There’s a cliché common among teaching statements that finds instructors pushing students to become authorities in their own right, experts in the minor fields of their term papers, critics confident in their own assessments and voices. I’m guilty of writing such things about my own pedagogy, despite creeping doubts that pushing students to take on the voice of authority doesn’t do much more than teach them to parrot academese. The tension between the cliché and the doubt grew taught a couple generations ago in the divisive debates carried out between David Bartholomae and Peter Elbow. It continues in contemporary guises using different buzzwords, assuming different stakes. And so too continues the ideal of professors training students to become self-possessed and authoritative thinkers. I have to admit, though, as competent and confident as I’ve seen students grow, before last semester I’d never had my own authority in the classroom balanced against fully realized student expertise.
Spring 2018 brought me the pleasure of teaching a section of my department’s senior capstone course. The class gave me a glimpse at the sort of talented, ambitious, congenial, and very bright students who study English at UL. Without question, the most beguiling moment of my first year as new faculty here unfolded when they engaged in an impromptu debate about what makes a good villain. Drawing on a wide range of examples—from Caliban to Judge Holden to The Joker to 45—they resolved their different perspectives in suspended ambiguity. Literature teaches us, they agreed, that villainy has as many nuances and complexities as love. I wanted to insist love might arrive in our lives simply, unfated, “like books that change us,” as Adrienne Rich once wrote. Honestly, though, the students were doing just fine without my interjections, without a tangential line of inquiry. So I enjoyed their spirited discussion without adding my two cents.
Much of my experience teaching the senior capstone had to do with relinquishing control. I prepared the course thinking that most students would write article length essays on issues in literary and cultural studies, or maybe in rhetoric and composition. The syllabus laid out a program in designing research projects. My most ambitious goal was pushing students to think in terms of projects, not essays, with the hope that they might use digital platforms to present media-rich scholarship they could share with friends, family, maybe even potential employers. I suggested Scalar and Omeka as possibilities. And I had no takers.
It turned out that seven out of nine students intended to write creative theses in fiction or poetry. Many of our majors pursue a creative writing concentration; I should have imagined such an outcome. Given my inexperience teaching creative writing, certainly I should have given more thought to how to handle such projects. The first step was reminding myself that each student had a right and an obligation to design their own project, to ensure the project brought their studies to a meaningful culmination in whatever area of English they decided to study. Asking students to design their own projects pushed me to work with them in areas unfamiliar and uncomfortable to me, but also forced me to let them take the reigns from conceptualization to execution. My role became that of distant reader, cheerleader, test-user who could help catch problems in the drafting stages, and eventually, interlocutor.

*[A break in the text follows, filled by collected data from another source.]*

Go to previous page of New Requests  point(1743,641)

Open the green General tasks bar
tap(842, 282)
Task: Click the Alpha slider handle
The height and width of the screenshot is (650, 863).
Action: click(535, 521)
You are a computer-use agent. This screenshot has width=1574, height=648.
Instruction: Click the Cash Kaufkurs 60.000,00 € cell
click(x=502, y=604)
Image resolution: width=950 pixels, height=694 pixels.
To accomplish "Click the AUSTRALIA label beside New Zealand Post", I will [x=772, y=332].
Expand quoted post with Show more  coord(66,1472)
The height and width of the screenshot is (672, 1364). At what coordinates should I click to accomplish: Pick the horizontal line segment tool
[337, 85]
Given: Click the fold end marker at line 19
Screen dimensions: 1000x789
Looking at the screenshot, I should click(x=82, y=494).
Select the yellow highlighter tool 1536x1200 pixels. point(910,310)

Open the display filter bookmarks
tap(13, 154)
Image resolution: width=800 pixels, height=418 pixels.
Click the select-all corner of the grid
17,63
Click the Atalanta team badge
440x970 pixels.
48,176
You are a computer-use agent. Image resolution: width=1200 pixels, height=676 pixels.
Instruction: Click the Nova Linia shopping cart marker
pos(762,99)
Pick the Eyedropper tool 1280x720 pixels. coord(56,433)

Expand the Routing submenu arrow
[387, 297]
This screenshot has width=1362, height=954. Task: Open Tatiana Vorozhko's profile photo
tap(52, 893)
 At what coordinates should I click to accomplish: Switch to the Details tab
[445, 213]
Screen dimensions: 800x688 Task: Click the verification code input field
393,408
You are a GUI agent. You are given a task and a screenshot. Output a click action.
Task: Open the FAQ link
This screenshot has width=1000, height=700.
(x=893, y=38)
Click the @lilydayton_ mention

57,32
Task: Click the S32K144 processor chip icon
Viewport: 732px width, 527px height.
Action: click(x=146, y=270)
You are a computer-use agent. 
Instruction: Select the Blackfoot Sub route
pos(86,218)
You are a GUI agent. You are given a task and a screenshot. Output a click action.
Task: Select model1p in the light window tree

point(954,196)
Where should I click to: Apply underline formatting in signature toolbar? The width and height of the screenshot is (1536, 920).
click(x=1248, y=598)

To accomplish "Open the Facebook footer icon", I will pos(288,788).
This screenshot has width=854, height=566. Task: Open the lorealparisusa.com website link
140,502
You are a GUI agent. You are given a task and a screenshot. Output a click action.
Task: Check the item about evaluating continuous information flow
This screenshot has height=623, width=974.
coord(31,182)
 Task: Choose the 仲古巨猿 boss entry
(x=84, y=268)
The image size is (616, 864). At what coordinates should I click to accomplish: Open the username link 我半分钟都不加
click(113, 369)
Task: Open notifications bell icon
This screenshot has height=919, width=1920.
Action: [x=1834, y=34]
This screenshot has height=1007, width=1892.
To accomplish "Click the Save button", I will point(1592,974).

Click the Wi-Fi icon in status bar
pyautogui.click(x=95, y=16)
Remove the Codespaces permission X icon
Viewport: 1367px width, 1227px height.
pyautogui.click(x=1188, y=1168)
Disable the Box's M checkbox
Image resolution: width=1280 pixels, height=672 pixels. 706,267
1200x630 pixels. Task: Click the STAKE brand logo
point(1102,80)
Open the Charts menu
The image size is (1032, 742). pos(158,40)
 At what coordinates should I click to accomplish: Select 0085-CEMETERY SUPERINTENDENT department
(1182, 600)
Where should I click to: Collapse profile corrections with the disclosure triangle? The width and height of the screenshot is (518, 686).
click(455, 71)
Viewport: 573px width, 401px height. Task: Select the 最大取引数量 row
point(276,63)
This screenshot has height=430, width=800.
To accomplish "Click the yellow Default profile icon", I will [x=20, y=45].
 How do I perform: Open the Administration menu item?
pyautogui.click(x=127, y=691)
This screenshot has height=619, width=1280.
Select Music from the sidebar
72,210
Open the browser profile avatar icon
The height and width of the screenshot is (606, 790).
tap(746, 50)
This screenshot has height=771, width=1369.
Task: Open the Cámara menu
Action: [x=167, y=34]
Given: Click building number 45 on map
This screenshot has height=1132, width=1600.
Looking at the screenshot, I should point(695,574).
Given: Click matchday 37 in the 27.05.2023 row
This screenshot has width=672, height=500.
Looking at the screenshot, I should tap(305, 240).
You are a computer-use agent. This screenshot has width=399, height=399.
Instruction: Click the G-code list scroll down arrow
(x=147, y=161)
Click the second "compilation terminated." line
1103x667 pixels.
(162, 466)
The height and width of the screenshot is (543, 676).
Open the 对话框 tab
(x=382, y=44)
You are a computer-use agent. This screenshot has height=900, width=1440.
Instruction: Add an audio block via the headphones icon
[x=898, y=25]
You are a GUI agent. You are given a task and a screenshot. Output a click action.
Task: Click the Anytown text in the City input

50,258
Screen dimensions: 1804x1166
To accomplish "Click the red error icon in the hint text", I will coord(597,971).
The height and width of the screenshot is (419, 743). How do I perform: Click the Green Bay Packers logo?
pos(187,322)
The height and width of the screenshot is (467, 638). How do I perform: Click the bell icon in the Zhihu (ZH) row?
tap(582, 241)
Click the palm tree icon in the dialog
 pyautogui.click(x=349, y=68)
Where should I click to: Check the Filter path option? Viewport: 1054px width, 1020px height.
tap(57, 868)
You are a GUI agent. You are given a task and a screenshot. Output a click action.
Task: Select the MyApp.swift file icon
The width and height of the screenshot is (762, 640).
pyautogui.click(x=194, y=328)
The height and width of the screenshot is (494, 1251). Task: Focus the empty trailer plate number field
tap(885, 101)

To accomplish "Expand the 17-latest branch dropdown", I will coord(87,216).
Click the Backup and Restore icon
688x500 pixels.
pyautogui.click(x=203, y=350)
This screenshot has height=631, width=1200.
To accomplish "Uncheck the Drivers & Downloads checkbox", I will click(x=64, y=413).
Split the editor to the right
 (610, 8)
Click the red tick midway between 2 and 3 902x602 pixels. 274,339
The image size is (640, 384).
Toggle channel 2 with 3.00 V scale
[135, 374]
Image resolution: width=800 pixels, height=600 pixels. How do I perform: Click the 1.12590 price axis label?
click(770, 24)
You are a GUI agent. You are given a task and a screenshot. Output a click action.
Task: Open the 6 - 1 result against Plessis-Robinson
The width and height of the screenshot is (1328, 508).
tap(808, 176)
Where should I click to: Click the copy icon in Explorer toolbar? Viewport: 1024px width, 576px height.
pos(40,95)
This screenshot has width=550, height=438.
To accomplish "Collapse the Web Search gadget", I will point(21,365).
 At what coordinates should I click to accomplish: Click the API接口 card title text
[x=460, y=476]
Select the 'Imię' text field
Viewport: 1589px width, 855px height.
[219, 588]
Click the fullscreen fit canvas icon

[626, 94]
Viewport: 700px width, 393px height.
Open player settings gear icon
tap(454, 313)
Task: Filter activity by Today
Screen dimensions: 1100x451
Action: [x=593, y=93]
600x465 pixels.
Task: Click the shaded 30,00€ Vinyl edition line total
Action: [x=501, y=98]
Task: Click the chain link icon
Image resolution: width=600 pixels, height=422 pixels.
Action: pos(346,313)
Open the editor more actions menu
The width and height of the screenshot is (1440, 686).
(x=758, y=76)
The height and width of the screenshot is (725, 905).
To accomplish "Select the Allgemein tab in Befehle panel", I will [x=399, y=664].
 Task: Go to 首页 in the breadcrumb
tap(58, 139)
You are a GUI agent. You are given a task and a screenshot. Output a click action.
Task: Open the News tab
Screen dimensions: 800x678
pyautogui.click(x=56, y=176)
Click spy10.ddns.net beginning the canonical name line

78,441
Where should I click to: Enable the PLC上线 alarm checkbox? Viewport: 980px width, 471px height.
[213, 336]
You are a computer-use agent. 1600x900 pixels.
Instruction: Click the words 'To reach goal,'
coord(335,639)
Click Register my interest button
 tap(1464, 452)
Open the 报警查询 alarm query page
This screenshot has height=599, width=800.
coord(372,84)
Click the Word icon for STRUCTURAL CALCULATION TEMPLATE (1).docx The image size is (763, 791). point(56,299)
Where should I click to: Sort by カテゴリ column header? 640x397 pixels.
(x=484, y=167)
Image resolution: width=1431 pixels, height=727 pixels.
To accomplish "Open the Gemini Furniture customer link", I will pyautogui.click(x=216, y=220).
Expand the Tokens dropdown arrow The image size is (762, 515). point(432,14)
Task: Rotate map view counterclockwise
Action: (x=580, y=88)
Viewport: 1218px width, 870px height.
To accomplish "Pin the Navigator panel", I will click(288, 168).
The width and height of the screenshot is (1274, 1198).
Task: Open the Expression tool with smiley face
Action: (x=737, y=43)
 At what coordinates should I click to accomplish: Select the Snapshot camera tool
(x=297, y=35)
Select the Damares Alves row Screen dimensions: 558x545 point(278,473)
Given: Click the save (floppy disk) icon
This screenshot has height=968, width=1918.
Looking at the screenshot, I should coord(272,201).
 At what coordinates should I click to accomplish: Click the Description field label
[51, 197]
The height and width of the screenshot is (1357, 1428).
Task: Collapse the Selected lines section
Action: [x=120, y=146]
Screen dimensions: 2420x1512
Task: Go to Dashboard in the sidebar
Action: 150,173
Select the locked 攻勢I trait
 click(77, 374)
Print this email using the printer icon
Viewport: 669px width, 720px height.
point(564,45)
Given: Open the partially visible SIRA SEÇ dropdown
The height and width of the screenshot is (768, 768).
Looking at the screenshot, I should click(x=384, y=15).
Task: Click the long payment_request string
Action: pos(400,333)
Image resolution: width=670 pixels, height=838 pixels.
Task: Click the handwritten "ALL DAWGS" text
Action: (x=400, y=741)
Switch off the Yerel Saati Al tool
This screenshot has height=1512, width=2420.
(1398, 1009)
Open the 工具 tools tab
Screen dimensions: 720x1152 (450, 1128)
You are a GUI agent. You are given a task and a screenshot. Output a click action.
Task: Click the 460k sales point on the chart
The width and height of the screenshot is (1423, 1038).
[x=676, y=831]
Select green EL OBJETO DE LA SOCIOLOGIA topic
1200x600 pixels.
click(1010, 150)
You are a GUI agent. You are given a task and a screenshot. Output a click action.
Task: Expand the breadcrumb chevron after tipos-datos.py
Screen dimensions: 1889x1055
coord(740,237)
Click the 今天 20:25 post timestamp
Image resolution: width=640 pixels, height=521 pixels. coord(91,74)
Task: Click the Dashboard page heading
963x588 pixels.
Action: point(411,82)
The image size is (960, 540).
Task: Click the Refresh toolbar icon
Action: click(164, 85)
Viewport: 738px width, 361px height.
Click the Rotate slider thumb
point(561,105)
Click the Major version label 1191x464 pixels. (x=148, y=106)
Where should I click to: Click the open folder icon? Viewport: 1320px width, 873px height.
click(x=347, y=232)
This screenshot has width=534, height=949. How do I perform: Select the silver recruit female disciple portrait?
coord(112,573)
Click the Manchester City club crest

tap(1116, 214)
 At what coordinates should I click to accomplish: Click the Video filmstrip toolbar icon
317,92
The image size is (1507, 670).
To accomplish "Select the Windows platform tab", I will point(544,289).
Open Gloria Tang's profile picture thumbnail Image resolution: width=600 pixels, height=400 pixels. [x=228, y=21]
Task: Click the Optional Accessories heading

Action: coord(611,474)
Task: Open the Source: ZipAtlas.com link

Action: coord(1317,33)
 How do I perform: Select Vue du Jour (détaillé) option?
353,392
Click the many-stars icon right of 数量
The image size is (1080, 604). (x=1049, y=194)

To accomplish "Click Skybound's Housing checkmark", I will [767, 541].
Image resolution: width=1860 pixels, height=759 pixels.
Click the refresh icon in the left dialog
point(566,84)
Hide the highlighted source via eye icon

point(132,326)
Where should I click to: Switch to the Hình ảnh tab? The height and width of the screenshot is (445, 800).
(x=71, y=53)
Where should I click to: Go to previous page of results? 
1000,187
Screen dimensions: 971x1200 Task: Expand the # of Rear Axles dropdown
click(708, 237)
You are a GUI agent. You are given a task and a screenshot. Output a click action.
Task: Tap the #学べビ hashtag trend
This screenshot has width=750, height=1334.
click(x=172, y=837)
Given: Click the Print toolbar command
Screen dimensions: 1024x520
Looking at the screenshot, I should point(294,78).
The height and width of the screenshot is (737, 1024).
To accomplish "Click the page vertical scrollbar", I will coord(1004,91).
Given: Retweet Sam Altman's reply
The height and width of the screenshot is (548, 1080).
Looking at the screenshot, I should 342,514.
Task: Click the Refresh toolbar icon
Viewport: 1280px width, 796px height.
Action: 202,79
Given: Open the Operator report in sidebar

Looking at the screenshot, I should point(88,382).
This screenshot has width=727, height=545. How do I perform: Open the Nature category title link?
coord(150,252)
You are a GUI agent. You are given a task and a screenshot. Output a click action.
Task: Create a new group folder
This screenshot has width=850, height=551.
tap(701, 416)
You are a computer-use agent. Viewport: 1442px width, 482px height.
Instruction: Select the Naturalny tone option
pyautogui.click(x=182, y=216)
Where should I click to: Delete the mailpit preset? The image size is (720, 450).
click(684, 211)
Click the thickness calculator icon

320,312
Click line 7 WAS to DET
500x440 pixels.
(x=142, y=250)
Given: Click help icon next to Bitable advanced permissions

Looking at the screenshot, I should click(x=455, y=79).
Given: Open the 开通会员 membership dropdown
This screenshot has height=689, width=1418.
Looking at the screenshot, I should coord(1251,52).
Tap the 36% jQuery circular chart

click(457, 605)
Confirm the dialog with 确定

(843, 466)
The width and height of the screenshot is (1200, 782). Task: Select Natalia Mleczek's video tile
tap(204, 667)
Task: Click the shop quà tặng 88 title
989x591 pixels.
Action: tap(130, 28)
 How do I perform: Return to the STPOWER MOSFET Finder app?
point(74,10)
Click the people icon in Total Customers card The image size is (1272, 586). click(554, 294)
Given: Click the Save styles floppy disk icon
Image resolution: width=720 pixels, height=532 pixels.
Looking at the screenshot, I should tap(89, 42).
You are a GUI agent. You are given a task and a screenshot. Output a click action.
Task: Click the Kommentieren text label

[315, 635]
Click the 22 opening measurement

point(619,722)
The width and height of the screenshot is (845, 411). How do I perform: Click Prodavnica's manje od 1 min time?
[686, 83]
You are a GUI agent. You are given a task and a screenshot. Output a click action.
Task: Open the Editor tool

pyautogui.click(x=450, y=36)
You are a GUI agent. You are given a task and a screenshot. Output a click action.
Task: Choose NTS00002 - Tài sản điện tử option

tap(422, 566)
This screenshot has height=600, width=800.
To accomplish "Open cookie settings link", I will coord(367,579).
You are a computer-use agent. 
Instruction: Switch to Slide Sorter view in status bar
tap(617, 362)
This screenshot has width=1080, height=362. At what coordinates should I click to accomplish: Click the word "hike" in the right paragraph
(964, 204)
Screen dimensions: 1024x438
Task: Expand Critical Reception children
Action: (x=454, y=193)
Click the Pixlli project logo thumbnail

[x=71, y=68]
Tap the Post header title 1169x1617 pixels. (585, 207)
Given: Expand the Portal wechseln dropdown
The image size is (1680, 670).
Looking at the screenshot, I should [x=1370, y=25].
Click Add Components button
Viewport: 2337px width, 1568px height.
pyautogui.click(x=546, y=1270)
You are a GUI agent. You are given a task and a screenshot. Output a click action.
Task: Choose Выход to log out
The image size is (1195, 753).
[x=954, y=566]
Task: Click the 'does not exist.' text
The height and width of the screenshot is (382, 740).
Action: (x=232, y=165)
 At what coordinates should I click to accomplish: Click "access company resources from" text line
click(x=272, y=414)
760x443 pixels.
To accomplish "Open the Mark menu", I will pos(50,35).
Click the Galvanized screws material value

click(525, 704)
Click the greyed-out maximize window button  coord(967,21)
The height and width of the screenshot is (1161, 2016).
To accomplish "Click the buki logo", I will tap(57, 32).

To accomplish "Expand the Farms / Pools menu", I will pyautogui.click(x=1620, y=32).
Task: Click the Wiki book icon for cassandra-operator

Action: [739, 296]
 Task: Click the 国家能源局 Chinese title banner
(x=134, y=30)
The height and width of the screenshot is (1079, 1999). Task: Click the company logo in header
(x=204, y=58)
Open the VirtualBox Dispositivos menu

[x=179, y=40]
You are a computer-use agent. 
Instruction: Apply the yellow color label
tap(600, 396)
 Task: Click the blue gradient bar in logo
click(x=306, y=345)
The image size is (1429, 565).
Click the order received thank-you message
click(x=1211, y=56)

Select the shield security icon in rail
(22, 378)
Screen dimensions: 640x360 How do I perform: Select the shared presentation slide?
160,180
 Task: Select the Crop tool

Looking back over the semester, I can’t think of a better set of relationships I could have occupied in relationship to independently directed senior capstone projects. Because I could not act as expert guide, students had to assume that role for themselves and for the class, as they learned to articulate their main ideas and goals to the group. I’m confident in calling the class a success, even if some of the projects fell short of what students originally planned. One sign of expertise is being able to craft feasible projects, defining plausible lines of inquiry, pursuing manageable research questions. One student, for instance, planned a collection of ten stories that dramatized different personality disorders recognized by the DSM. She published them online using ReadyMag, but has since shuttered the website. She wasn’t entirely happy with how the project turned out, in part because she wanted to use hover icons to connect particular characters and events in the stories to research on personality disorders. The semester just didn’t allow enough time to write ten new stories and do the design work, although the final project was a worthy attempt at her vision and a strong creative writing thesis.
I’m happy to say that a couple other projects built with Wix are still available online:
Jada Doucet wrote a collection of persona poems based on interviews she conducted with twenty different people in her community, including friends, family, and classmates.
Erin Trahan wrote a history of contemporary journalism to document how the profession has been represented in popular culture and how it has changed with new technologies, giving readers some sense of how we arrived at the age of “fake news.”
I’m looking forward to revisiting this course in the future, hopefully with a better plan for helping creative writing students and a more persuasive pitch for using non-commercial web platforms to feature research in our local special collections.